This topic demonstrates how to delete, update, and merge data in Delta Lake.

Delete data

  • Scala
    import io.delta.tables._
    
    val deltaTable = DeltaTable.forPath(spark, "/tmp/delta_table")
    
    deltaTable.delete("date < '2019-11-11'")
    
    import org.apache.spark.sql.functions._
    import spark.implicits._
    
    deltaTable.delete(col("date") < "2019-11-11")
  • SQL
    DELETE FROM delta_table [AS t] [WHERE t.date < '2019-11-11'];
    Note
    • If no conditions are set, all data is deleted. In this case, the DELETE FROM statement works in the same way as TRUNCATE TABLE.
    • Currently, a WHERE clause with a subquery is not supported. However, if the subquery is a scalar subquery expressed in an SQL statement, you can set the spark.sql.uncorrelated.scalar.subquery.preexecution.enabled parameter to true to support the subquery. Example:
      DELETE FROM delta_table WHERE t.date < (SELECT date FROM ref_table WHERE ....)
    • If you want to delete the rows that match rows in another table, for example, DELETE FROM target WHERE target.col = ref.col ..., use the merge function.

Update data

  • Scala
    import io.delta.tables._
    
    val deltaTable = DeltaTable.forPath(spark, "/tmp/delta_table")
    
    deltaTable.updateExpr(            // Use an SQL formatted string.
      "name = 'Robet'",
      Map("name" -> "'Robert'")
    
    import org.apache.spark.sql.functions._
    import spark.implicits._
    
    deltaTable.update(                // Use an SQL function and implicit conversion.
      col("name") === "Robet"),
      Map("name" -> lit("Robert"));
  • SQL
    UPDATE delta_table [AS t] SET t.id = t.id + 1 [WHERE t.date < '2019-11-11'];
    Note
    • If no conditions are set, all data is updated.
    • Currently, a WHERE clause with a subquery is not supported.

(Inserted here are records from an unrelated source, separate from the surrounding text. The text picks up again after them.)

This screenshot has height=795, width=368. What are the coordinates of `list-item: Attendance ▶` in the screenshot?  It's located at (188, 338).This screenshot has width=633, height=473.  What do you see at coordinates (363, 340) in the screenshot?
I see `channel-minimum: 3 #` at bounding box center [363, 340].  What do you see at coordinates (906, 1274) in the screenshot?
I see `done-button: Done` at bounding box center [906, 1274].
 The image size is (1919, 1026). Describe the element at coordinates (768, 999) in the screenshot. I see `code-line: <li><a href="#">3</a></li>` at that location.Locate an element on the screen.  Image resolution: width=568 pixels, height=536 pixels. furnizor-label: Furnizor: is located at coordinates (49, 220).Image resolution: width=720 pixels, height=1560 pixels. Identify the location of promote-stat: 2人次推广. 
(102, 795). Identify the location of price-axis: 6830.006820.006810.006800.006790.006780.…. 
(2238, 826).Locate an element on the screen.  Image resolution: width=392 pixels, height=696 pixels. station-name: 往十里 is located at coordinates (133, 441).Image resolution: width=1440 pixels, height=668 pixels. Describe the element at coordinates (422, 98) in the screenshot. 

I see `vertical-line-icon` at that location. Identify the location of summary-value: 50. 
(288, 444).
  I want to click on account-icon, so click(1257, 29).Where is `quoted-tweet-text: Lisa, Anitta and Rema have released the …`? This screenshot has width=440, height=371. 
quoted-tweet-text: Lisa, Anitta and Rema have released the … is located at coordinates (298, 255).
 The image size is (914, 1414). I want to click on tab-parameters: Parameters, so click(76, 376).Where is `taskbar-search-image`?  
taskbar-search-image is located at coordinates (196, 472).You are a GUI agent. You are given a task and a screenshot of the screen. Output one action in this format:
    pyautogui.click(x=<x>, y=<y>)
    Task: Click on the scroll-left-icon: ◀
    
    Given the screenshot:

However, if the subquery is a scalar query expressed in an SQL statement, you can set the spark.sql.uncorrelated.scalar.subquery.preexecution.enabled parameter to true to support the subquery. Example:
      UPDATE delta_table SET t.id = t.id + 1 WHERE t.date < (SELECT date FROM ref_table WHERE ....)
    • If you want to update the rows that match rows in another table, for example, UPDATE target SET target.col = ref.col ... or WHERE target.col = ref.col ..., use the merge function.

Merge data

  • Scala
    import io.delta.tables._
    import org.apache.spark.sql.functions._
    
    val updatesDF = ...  // define the updates DataFrame[date, id, name]
    
    DeltaTable.forPath(spark, "/tmp/delta_table")
      .as("target")
      .merge(updatesDF.as("source"), "target.id = source.id")
      .whenMatched("target.name = 'should_update'")
      .updateExpr(Map("target.name" -> "source.name"))
      .whenMatched("target.name = 'should_delete'")
      .delete()
      .whenNotMatched("source.name = 'shoulde_insert'")
      .insertExpr(
        Map(
          "date" -> "updates.date",
          "eventId" -> "updates.eventId",
          "data" -> "updates.data"))
      .execute()
  • SQL
    MERGE INTO target AS t
    USING source AS s
    ON t.date = s.date
    WHEN MATCHED [AND t.name = 'should_update'] THEN UPDATE SET target.name = source.name
    WHEN MATCHED [AND t.name = 'should_delete'] THEN DELETE
    WHEN NOT MATCHED [AND s.name = 'should_insert'] THEN INSERT (t.date, t.name, t.id) VALUES (s.date, s.name.s.id)
    Note
    • The UPDATE and INSERT clauses support using the asterisk (*) as a wildcard. If the clause is set to UPDATE SET * or INSERT *, all fields are updated or inserted.
    • Currently, an ON condition with a subquery is not supported. However, if the subquery is a scalar query expressed in an SQL statement, you can set the spark.sql.uncorrelated.scalar.subquery.preexecution.enabled parameter to true to support the subquery.